Las Vegas High School place kicker Jay Mattox is shown during practice at the school Wednesday, Jan. 25, 2012.  At a competition last week against 200 other kickers for the class of 2013, Mattox ranked in the top 12. Launch slideshow »

Senior Kicker Jay Mattox

Senior kicker Jay Mattox talks about the upcoming football season

Las Vegas High senior Jay Mattox was rated as one of the nation’s top placekickers for the class of 2013 for the past two years.

Yet, each college coach who recruited him had a similar sales pitch: “We’d love you to walk on.”

That all changed in late January when new UTEP coach Sean Kugler paid a visit. The Miners offered him a scholarship, and after taking a recruiting visiting this past weekend, Mattox knew he had found a college home.

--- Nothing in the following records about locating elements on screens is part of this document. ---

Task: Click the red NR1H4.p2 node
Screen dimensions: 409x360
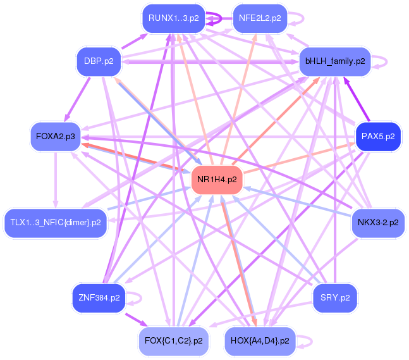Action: pyautogui.click(x=217, y=180)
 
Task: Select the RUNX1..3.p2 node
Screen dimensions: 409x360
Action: pyautogui.click(x=174, y=18)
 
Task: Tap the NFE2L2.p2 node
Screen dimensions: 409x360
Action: pyautogui.click(x=260, y=18)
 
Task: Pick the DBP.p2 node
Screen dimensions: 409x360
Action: pyautogui.click(x=99, y=61)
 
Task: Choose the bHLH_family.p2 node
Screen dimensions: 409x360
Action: pyautogui.click(x=335, y=61)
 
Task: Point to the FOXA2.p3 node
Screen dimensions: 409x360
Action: pyautogui.click(x=56, y=137)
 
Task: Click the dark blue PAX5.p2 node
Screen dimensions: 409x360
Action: pyautogui.click(x=378, y=137)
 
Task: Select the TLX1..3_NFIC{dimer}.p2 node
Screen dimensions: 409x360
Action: pyautogui.click(x=56, y=223)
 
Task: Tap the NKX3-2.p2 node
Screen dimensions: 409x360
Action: pyautogui.click(x=378, y=223)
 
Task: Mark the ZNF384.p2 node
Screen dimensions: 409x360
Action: pyautogui.click(x=99, y=298)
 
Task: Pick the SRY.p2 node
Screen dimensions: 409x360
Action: pyautogui.click(x=335, y=298)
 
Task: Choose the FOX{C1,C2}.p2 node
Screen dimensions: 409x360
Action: pyautogui.click(x=174, y=341)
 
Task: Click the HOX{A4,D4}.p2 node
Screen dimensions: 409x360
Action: pyautogui.click(x=260, y=341)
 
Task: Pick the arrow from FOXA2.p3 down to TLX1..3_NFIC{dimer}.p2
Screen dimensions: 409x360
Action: pyautogui.click(x=55, y=180)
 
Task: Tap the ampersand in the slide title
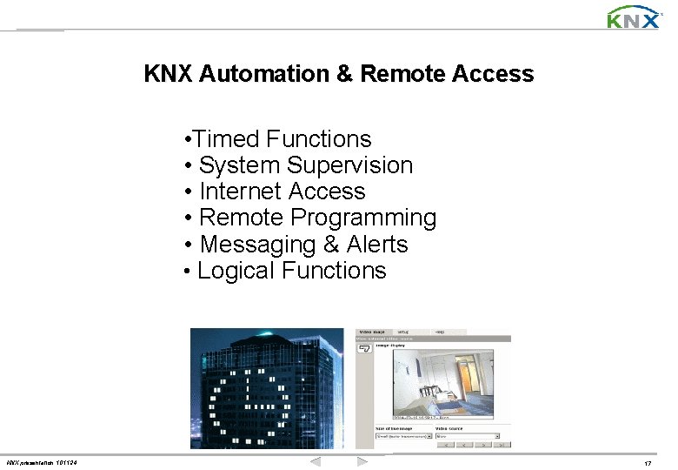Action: (x=343, y=74)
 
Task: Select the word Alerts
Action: (x=377, y=245)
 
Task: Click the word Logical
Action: (x=236, y=271)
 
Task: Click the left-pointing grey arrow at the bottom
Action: (x=316, y=460)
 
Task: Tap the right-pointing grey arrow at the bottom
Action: (x=362, y=460)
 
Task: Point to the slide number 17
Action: (x=648, y=463)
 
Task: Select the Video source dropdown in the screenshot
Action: (x=467, y=436)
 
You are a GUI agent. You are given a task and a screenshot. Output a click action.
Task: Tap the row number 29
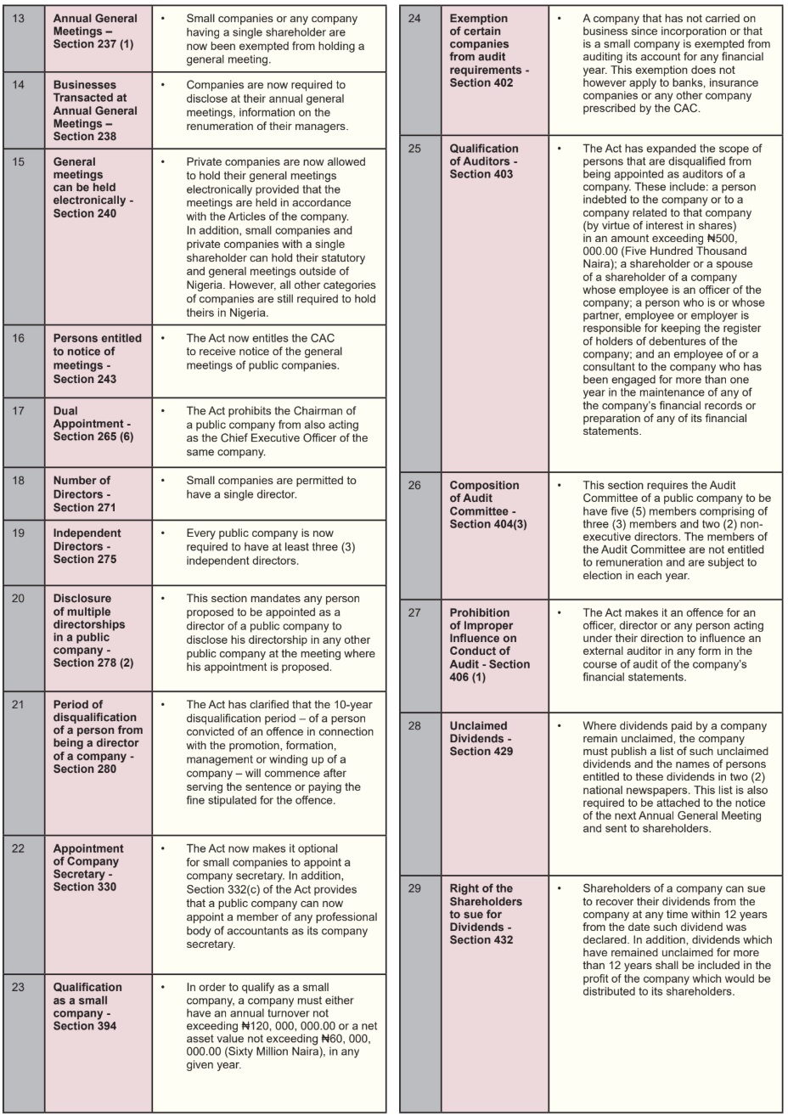click(x=415, y=888)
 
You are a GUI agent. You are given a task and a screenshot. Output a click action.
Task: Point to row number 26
click(x=415, y=485)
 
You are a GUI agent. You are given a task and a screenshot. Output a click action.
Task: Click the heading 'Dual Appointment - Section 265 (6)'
click(x=93, y=423)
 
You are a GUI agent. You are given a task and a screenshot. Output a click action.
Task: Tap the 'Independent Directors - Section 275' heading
click(x=87, y=546)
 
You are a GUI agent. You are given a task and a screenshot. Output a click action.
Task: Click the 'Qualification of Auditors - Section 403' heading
click(x=484, y=161)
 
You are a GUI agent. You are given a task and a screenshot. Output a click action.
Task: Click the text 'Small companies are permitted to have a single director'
click(x=271, y=487)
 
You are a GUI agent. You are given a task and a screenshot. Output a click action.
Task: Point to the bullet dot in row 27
click(x=560, y=612)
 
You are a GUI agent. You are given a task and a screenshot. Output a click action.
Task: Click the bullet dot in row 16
click(x=163, y=338)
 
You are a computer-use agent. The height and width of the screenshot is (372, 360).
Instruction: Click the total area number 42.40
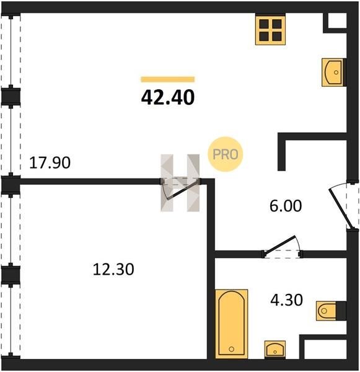pyautogui.click(x=168, y=97)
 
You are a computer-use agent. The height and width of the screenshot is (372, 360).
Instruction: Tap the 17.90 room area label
pyautogui.click(x=50, y=163)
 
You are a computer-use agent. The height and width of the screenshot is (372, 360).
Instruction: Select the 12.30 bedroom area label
pyautogui.click(x=113, y=270)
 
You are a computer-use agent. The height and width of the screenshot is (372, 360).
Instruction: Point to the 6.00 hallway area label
pyautogui.click(x=286, y=206)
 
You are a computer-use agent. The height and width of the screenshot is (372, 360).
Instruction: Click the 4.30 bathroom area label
pyautogui.click(x=286, y=300)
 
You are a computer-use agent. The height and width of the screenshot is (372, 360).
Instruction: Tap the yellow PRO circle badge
pyautogui.click(x=226, y=154)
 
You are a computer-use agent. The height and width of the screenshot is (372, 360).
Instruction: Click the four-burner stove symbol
pyautogui.click(x=270, y=30)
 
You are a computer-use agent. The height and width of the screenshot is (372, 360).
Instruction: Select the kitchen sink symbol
pyautogui.click(x=333, y=72)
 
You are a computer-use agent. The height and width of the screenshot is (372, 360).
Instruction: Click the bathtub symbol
pyautogui.click(x=232, y=324)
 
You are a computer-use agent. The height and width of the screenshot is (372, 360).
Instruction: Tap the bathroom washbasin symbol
pyautogui.click(x=275, y=350)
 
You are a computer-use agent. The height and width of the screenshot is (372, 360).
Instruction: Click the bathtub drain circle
pyautogui.click(x=232, y=349)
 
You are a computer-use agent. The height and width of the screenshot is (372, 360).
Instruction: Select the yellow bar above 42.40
pyautogui.click(x=168, y=79)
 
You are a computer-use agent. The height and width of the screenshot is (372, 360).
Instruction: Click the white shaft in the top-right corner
pyautogui.click(x=337, y=20)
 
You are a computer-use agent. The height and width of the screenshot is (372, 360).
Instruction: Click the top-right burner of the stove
pyautogui.click(x=277, y=24)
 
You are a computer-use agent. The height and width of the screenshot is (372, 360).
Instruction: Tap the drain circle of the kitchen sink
pyautogui.click(x=336, y=73)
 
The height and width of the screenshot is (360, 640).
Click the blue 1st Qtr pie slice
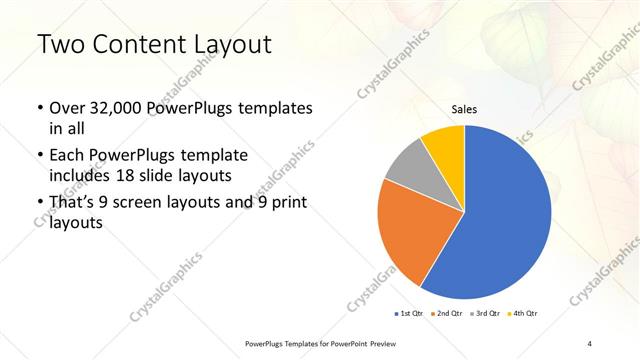point(505,215)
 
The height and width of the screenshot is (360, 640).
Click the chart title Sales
point(463,109)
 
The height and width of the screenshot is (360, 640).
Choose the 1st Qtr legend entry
point(409,314)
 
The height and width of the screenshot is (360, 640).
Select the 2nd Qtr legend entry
point(447,314)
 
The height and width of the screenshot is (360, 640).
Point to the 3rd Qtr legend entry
point(485,314)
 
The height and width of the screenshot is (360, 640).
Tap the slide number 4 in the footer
point(590,344)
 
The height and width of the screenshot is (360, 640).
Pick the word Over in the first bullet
point(67,107)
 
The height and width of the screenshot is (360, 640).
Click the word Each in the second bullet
point(67,156)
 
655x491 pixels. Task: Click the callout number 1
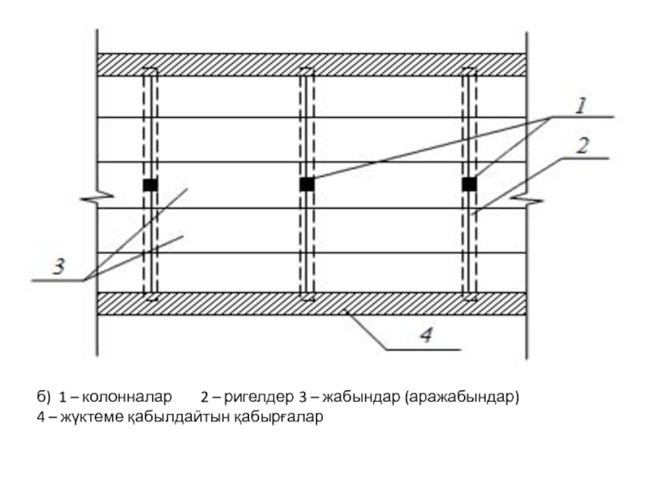[x=580, y=106]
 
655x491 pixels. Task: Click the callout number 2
[x=583, y=147]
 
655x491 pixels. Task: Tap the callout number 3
[x=59, y=267]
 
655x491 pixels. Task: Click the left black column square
[x=150, y=185]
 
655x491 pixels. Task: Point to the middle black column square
[x=306, y=185]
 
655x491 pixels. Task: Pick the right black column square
[x=469, y=185]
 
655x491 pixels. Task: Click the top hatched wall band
[x=311, y=65]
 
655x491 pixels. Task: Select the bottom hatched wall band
[x=311, y=304]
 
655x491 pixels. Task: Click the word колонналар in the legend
[x=127, y=398]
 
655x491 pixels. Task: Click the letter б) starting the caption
[x=43, y=398]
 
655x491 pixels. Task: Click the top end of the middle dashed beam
[x=306, y=74]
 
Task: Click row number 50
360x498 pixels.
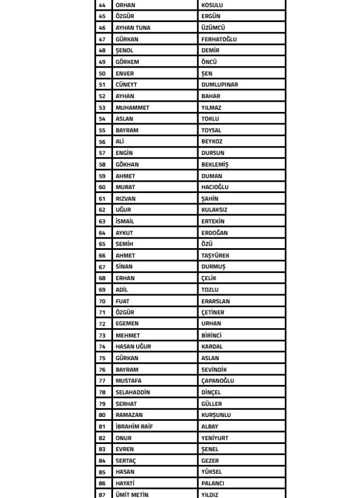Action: [102, 73]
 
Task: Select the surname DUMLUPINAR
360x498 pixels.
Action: [219, 84]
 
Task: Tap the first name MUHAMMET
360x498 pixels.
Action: [132, 107]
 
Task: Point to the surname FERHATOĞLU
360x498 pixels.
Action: [219, 39]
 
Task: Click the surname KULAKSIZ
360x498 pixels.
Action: [214, 210]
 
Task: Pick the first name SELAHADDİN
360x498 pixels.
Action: [133, 392]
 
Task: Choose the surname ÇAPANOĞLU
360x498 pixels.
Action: [218, 380]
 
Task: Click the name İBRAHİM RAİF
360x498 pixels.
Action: [134, 426]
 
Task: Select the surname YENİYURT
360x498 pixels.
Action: [215, 438]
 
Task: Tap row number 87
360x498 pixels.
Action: [102, 495]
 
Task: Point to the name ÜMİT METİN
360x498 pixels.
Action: [132, 495]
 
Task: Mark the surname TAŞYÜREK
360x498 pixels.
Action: [215, 255]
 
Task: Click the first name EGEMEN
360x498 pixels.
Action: [127, 324]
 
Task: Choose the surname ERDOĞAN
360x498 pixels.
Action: [214, 232]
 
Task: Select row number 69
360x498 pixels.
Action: [102, 289]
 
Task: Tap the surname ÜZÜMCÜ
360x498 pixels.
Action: [214, 28]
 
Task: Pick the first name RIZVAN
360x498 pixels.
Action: [125, 199]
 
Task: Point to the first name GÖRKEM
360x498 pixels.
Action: [127, 62]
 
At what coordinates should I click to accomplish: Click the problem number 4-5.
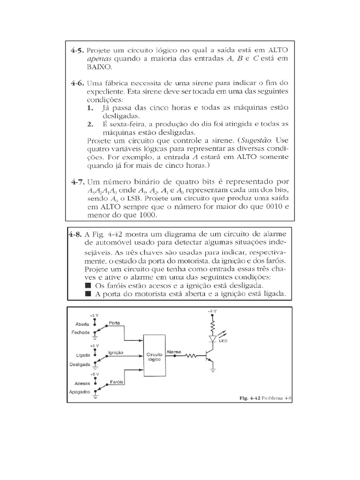coord(77,50)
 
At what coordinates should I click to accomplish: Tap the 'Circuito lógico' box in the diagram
coord(154,356)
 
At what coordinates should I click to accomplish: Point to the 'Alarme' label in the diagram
coord(174,350)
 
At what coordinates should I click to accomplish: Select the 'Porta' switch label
coord(115,323)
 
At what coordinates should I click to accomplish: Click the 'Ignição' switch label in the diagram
coord(116,352)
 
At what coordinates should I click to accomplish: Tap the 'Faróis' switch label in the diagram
coord(117,382)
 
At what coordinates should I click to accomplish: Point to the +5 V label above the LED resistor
coord(212,311)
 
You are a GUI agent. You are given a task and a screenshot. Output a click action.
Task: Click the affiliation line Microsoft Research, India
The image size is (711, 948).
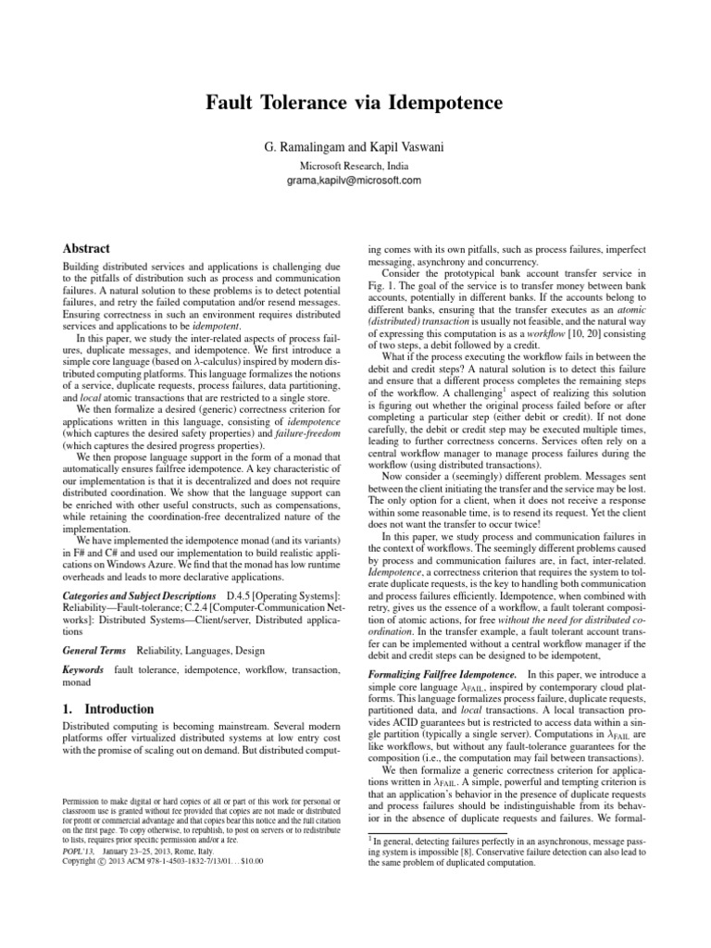pyautogui.click(x=356, y=165)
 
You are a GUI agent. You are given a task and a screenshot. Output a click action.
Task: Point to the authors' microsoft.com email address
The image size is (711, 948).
pyautogui.click(x=356, y=179)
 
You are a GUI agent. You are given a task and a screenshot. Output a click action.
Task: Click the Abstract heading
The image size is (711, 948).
pyautogui.click(x=85, y=249)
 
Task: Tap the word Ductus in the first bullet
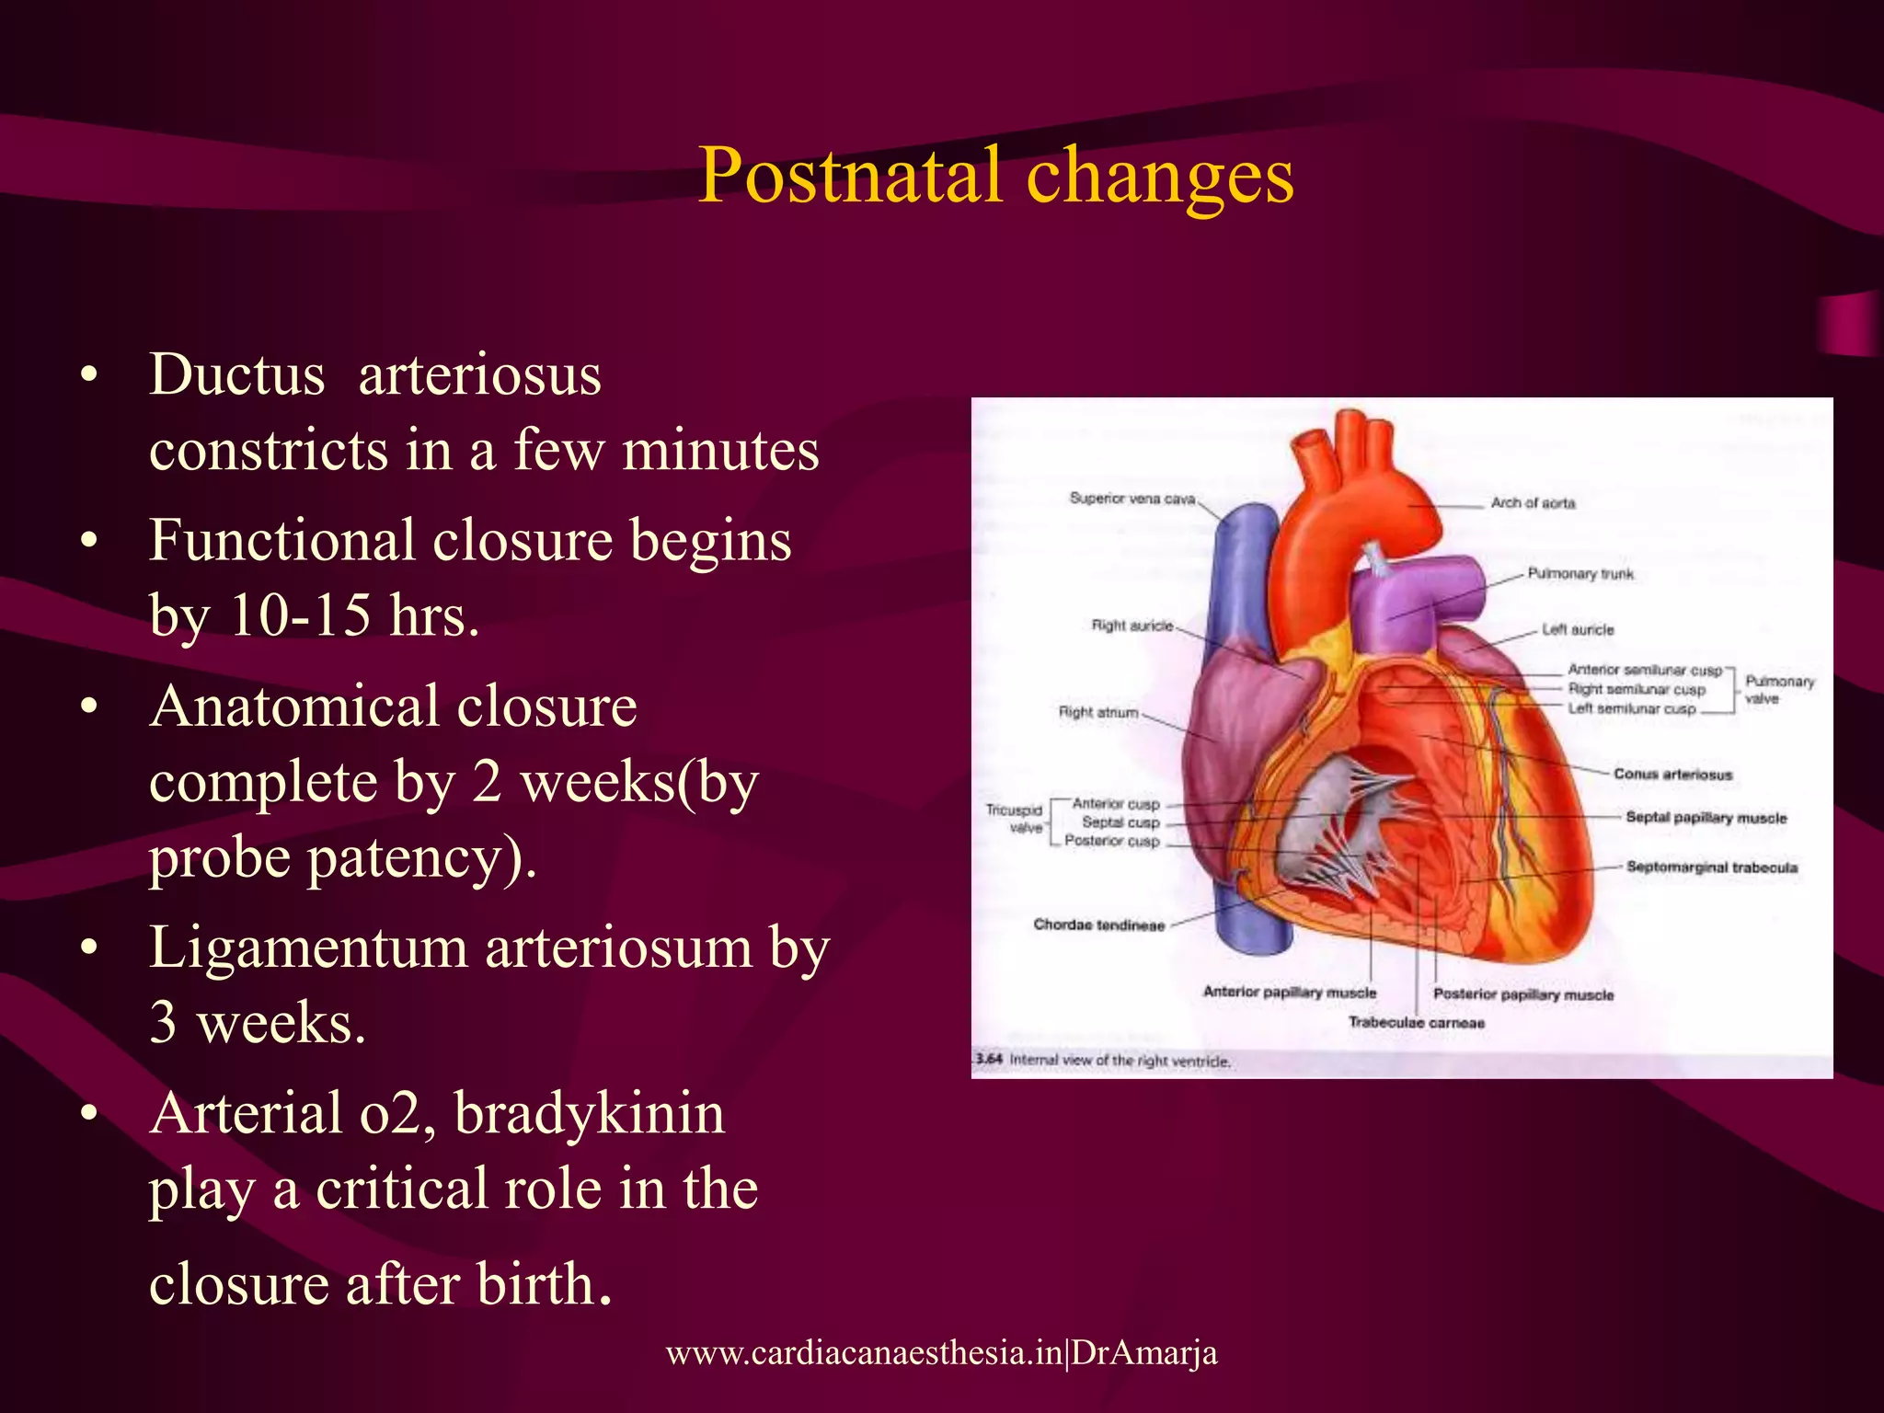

Mattox verbally committed Tuesday and will receive a full scholarship. Several programs don’t issue kickers a scholarship — a fact Mattox painfully learned during the recruiting process.

“Coach Thurman (James, the Las Vegas coach) would always tell me that if I was a running back or wide receiver ranked that high I would have 15 offers,” Mattox said.

Mattox had been rated as one of the top-10 kickers for his graduating class by Chris Sailer Kicking, but saw his ranking drop to No. 17 in the past month when other kickers committed to colleges. Some, however, went as preferred walk-ons and received little scholarship money.

That makes Mattox one of the fortunate ones.

“Coach Kugler told me how coaches don’t like to pay for kickers (to be on scholarship), but they still need them,” Mattox said.

Mattox picked UTEP over preferred walk-on offers at UNLV and BYU. Both schools would have considered issuing him a scholarship later in his career.

UTEP, aside from the scholarship, showed the most interest in Mattox. During his recruiting trip, he was impressed with the strong community support for the team. When he checked in at the hotel last weekend, the front desk clerk asked why he was in El Paso. When Mattox told him he was a kicker taking a recruiting trip, the clerk helped in the recruiting.

“He was like, ‘That’s great, man. We need a kicker,’” Mattox said. “It’s Texas and a college football town. Everyone is so involved there.”

Mattox played soccer during his freshman year at Las Vegas before joining the football team. The 5-foot-11 left-footed kicker immediately found success on the gridiron, making 10-of-13 fields goals in 2010 to be named a Maxpreps.com All-American.

In 2011, he made 6 of 7 field goals with a long of 46 yards and booted 47 of 68 kickoffs into the end zone for a touchback — a valuable stat in high school because it forces the opposition to start at its 20-yard line. That helped him earn a 4.5 star rating on Chris Sailer’s scale of five evaluating stars.

Last fall, he placed 42 of 47 kickoffs into the end zone for a touchback and averaged 40 yards per punt in handling the punting duties for the first time. He won multiple all-state and all-league awards.

At UTEP, Mattox said he’ll be the starting punter as a true freshman and will compete with a junior kicker for the kickoff and field goal duties.

“I really felt welcomed there. Like I belonged,” he said of the visit.